#### [DATA FOR THIS TASK]
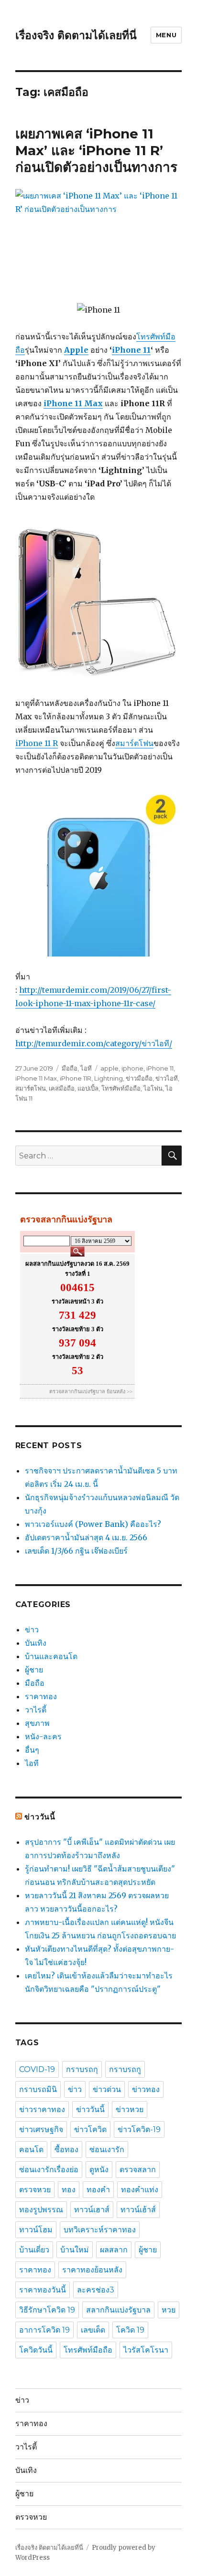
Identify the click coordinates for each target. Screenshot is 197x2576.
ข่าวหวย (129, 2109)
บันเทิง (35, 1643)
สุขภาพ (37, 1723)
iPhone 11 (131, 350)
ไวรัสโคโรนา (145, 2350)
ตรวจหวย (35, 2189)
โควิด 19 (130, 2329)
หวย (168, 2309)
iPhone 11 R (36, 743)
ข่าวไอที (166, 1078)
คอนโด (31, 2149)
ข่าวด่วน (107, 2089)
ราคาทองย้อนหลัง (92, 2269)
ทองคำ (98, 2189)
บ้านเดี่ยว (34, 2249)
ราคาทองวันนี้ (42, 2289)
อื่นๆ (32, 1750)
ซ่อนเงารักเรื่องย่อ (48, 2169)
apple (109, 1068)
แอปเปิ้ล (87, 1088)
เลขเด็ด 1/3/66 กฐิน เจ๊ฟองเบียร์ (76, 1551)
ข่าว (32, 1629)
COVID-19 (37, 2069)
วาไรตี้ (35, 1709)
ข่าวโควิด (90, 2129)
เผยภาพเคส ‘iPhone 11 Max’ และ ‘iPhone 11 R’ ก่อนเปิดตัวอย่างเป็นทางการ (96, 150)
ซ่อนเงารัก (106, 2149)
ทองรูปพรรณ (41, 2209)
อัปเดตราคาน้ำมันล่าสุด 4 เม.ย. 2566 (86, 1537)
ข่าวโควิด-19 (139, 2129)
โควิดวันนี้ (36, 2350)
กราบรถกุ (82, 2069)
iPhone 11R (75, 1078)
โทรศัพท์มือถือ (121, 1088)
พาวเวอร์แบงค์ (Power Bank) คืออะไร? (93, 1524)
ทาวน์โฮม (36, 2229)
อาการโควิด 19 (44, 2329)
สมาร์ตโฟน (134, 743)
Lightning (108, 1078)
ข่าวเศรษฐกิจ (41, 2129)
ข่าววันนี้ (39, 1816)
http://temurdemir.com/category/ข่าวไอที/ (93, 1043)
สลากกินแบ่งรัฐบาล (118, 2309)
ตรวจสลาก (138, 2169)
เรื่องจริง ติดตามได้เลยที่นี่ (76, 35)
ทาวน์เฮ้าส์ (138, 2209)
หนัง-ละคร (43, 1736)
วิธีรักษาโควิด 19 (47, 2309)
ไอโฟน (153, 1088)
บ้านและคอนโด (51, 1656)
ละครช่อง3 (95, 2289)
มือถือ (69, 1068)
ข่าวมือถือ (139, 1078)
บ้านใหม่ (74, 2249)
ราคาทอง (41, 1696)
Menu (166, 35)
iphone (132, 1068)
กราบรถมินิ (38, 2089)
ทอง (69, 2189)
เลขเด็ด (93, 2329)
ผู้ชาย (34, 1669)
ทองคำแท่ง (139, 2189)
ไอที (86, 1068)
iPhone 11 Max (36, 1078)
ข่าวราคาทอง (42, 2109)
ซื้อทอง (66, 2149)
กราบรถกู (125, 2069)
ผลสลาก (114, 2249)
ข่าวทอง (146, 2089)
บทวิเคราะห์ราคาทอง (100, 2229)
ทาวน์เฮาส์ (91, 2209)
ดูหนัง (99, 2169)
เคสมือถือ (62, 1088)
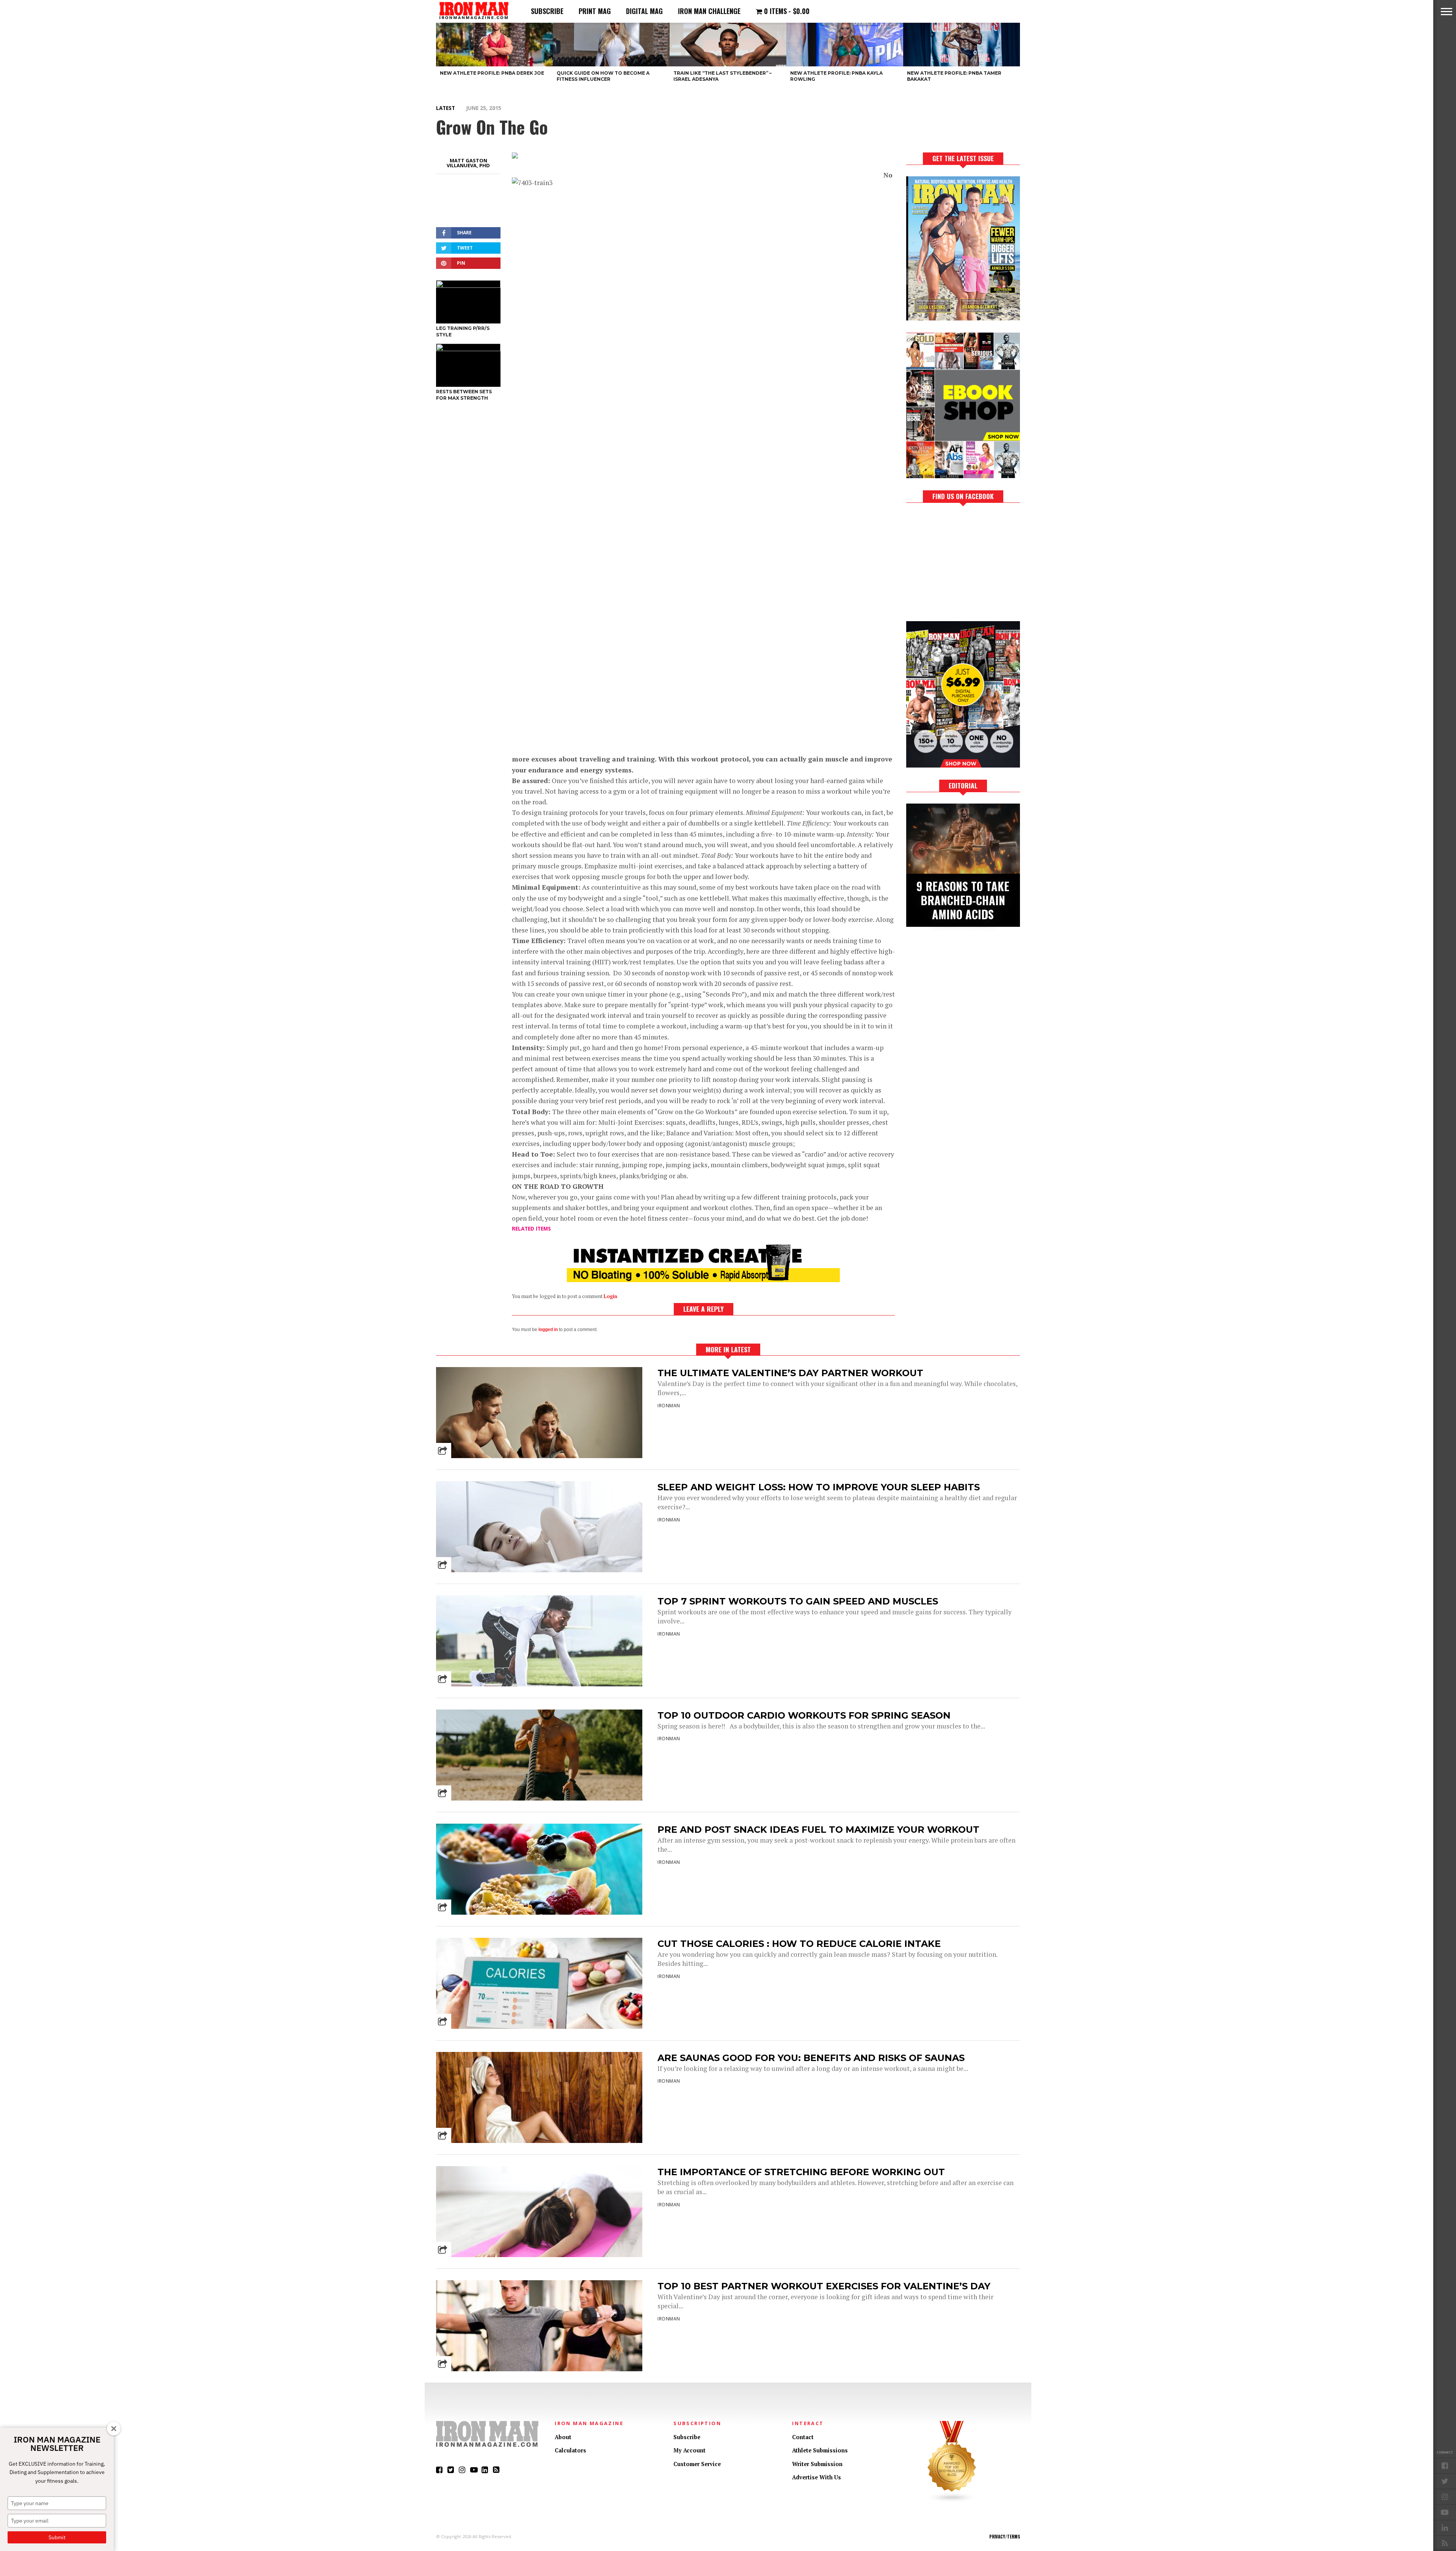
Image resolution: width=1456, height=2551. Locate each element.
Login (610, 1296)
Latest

#### [WHAT TO PRODUCE]
Only one thing is wanted here, an exact copy of the lines from the first line above through the line containing "แอปเปิ้ล (87, 1088)", minus any picture.

#### [TASK RESULT]
Identify the click coordinates for each target. Screenshot is 197x2576.
ข่าวหวย (129, 2109)
บันเทิง (35, 1643)
สุขภาพ (37, 1723)
iPhone 11 (131, 350)
ไวรัสโคโรนา (145, 2350)
ตรวจหวย (35, 2189)
โควิด 19 (130, 2329)
หวย (168, 2309)
iPhone 11 R (36, 743)
ข่าวไอที (166, 1078)
คอนโด (31, 2149)
ข่าวด่วน (107, 2089)
ราคาทองย้อนหลัง (92, 2269)
ทองคำ (98, 2189)
บ้านเดี่ยว (34, 2249)
ราคาทองวันนี้ (42, 2289)
อื่นๆ (32, 1750)
ซ่อนเงารักเรื่องย่อ (48, 2169)
apple (109, 1068)
แอปเปิ้ล (87, 1088)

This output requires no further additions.